#### AIM OF THE TASK:
Look through the entries for the line containing "Rollen und Rechte (347, 283)". Then output that line and every line after it, exactly, to the end.

(Items from a data source)
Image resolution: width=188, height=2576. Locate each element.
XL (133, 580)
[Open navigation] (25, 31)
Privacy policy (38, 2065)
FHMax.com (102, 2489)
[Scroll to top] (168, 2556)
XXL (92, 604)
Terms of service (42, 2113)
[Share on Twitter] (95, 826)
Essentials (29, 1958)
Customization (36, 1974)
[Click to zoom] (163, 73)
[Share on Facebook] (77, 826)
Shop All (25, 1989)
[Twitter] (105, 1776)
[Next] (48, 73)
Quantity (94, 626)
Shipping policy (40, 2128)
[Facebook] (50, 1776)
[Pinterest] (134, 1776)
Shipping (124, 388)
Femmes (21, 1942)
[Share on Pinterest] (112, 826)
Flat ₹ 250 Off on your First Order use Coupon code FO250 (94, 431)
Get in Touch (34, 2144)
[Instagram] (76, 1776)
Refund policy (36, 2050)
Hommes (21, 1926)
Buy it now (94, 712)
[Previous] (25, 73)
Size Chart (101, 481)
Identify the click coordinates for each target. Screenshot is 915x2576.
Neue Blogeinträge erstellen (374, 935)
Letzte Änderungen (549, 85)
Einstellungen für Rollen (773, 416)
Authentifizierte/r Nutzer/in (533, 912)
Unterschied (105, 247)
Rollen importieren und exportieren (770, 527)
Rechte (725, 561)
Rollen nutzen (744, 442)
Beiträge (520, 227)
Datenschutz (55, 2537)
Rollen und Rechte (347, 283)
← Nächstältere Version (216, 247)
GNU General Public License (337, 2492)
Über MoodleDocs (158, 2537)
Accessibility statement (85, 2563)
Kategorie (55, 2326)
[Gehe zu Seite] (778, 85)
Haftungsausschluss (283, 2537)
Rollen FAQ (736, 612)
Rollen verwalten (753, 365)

#### RESULT:
Rollen und Rechte (347, 283)
← Nächstältere Version (216, 247)
GNU General Public License (337, 2492)
Über MoodleDocs (158, 2537)
Accessibility statement (85, 2563)
Kategorie (55, 2326)
[Gehe zu Seite] (778, 85)
Haftungsausschluss (283, 2537)
Rollen FAQ (736, 612)
Rollen verwalten (753, 365)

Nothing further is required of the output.